### WORK REQUIRED
Transcribe the entries below verbatim, beginning at the line that contains "Open the Resource List" and stopping after the line that contains "click(x=1140, y=461)", with both of those lines included.

[Data drawn from a collection]
───

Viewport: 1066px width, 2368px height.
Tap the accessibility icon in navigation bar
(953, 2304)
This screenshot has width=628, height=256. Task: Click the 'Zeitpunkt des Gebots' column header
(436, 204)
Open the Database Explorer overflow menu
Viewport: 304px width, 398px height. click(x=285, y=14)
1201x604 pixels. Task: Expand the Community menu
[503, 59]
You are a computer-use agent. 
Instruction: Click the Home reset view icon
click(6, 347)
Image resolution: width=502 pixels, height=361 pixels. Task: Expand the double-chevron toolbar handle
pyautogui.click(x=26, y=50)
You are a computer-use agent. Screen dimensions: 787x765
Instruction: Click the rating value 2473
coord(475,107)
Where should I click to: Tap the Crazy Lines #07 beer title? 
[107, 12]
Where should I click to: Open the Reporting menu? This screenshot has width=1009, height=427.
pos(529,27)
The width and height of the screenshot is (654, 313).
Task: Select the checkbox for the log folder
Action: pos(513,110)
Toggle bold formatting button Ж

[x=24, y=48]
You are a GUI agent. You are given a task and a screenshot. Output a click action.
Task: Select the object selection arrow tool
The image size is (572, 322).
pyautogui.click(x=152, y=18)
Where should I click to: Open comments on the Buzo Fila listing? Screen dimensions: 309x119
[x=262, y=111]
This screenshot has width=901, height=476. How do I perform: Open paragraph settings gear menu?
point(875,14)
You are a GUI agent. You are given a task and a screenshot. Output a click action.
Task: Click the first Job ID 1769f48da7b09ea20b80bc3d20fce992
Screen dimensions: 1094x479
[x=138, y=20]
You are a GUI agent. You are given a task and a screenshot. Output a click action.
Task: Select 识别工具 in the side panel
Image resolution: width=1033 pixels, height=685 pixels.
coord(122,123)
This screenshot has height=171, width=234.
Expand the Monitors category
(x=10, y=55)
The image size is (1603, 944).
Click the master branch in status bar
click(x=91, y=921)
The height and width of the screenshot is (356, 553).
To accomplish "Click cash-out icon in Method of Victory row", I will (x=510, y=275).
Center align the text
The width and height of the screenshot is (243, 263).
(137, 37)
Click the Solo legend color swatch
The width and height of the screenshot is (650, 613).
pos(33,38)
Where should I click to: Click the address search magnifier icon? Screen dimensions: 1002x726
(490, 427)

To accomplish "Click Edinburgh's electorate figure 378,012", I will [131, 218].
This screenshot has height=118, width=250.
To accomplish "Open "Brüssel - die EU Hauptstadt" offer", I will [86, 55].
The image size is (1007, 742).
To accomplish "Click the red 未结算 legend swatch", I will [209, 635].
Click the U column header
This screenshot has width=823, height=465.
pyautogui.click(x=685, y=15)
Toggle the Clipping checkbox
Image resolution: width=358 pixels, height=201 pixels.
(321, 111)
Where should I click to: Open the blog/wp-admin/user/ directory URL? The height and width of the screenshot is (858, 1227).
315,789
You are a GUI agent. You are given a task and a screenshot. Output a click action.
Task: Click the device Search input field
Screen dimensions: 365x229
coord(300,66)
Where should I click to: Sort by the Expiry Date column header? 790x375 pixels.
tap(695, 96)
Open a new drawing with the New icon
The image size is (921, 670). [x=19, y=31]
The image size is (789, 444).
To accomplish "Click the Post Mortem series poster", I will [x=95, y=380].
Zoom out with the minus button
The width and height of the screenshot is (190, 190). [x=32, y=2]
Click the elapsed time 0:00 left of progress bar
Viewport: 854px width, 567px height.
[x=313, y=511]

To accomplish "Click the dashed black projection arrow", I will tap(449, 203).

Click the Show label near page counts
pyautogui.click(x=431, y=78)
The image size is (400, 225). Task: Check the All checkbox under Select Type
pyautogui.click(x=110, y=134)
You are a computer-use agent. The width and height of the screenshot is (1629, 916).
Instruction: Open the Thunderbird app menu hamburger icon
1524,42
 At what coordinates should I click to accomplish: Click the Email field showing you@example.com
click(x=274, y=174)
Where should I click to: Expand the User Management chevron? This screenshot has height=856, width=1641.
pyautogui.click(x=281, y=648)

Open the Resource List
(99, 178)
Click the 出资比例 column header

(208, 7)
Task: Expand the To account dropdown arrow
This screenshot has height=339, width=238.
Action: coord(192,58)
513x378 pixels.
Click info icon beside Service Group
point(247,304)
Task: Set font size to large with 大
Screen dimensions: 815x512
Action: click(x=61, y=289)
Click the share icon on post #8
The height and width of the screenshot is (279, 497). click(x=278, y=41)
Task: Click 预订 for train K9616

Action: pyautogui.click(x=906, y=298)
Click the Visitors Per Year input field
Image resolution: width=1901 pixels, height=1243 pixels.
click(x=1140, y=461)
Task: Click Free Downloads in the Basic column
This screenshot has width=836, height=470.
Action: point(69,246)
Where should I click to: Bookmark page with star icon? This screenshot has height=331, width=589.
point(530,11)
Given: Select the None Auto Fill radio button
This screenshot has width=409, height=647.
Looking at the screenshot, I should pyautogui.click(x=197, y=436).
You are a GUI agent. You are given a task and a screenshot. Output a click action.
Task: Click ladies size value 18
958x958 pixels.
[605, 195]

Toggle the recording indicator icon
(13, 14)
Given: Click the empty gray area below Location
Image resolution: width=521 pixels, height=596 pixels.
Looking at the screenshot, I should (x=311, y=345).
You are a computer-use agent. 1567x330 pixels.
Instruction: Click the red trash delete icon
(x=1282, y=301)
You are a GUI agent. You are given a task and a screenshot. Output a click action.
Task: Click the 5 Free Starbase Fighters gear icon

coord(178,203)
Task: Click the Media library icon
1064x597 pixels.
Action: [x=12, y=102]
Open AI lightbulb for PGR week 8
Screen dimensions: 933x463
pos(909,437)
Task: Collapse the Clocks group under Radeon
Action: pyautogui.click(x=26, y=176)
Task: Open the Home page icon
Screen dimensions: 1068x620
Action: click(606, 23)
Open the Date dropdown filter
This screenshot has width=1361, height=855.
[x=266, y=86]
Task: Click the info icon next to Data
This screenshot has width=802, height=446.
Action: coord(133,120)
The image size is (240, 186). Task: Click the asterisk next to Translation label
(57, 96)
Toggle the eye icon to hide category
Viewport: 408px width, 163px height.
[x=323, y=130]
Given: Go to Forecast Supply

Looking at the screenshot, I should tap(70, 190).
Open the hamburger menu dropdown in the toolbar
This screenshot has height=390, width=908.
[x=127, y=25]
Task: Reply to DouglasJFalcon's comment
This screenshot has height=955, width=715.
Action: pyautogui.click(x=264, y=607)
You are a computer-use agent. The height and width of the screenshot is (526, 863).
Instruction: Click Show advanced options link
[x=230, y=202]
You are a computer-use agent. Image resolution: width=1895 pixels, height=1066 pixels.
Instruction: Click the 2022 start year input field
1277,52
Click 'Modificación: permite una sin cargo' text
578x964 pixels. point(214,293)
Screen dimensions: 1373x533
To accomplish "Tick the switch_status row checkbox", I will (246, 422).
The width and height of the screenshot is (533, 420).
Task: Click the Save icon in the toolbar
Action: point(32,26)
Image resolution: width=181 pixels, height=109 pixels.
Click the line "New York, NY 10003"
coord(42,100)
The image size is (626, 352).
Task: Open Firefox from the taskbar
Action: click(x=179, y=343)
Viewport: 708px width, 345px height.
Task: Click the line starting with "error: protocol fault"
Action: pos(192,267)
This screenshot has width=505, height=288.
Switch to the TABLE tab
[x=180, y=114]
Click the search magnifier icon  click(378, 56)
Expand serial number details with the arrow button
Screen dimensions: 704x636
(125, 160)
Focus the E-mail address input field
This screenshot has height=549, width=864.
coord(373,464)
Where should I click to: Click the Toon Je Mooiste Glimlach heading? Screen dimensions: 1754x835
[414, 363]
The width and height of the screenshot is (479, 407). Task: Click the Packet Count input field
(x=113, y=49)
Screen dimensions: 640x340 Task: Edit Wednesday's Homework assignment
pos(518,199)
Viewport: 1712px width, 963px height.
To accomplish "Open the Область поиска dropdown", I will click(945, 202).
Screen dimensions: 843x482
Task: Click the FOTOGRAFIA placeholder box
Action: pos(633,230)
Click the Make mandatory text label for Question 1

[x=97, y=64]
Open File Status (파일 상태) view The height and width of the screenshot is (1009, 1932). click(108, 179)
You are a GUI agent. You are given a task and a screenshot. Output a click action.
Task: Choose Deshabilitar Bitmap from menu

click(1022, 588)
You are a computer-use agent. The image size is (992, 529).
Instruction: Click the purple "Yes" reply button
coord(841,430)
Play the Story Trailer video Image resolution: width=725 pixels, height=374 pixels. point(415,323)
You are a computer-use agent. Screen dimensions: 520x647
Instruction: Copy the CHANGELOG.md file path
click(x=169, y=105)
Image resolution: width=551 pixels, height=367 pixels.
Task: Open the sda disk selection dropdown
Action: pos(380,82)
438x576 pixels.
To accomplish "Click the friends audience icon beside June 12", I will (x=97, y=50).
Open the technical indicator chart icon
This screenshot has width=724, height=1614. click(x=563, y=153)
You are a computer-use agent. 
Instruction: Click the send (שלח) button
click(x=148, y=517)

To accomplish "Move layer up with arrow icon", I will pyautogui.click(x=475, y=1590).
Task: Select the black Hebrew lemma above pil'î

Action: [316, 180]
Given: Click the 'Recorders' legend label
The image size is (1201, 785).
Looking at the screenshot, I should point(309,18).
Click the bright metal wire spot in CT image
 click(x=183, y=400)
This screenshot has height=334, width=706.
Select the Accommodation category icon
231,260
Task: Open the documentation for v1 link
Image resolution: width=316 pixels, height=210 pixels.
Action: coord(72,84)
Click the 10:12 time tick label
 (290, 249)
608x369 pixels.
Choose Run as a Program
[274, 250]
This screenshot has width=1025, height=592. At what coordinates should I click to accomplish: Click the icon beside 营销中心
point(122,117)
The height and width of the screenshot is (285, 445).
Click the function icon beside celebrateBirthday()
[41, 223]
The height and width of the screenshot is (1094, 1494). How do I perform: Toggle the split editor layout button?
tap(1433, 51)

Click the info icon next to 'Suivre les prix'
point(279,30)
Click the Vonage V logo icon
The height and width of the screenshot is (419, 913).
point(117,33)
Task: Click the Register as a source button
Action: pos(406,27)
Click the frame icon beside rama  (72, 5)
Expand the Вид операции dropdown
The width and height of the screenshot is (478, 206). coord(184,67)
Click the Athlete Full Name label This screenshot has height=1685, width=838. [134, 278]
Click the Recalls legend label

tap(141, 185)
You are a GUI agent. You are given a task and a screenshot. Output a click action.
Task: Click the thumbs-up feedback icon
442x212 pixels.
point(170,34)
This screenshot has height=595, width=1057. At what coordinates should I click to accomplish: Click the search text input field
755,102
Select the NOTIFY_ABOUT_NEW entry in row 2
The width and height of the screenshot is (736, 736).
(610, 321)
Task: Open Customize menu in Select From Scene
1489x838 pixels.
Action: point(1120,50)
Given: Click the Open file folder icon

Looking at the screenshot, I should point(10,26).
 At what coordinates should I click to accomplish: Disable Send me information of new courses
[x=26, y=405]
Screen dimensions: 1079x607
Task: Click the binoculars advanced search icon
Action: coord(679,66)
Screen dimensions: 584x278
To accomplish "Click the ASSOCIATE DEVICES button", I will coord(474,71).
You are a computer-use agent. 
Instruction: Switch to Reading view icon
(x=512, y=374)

───

### EXPECTED ANSWER
Open the Resource List
(99, 178)
Click the 出资比例 column header

(208, 7)
Task: Expand the To account dropdown arrow
This screenshot has height=339, width=238.
Action: coord(192,58)
513x378 pixels.
Click info icon beside Service Group
point(247,304)
Task: Set font size to large with 大
Screen dimensions: 815x512
Action: click(x=61, y=289)
Click the share icon on post #8
The height and width of the screenshot is (279, 497). click(x=278, y=41)
Task: Click 预订 for train K9616

Action: pyautogui.click(x=906, y=298)
Click the Visitors Per Year input field
Image resolution: width=1901 pixels, height=1243 pixels.
click(x=1140, y=461)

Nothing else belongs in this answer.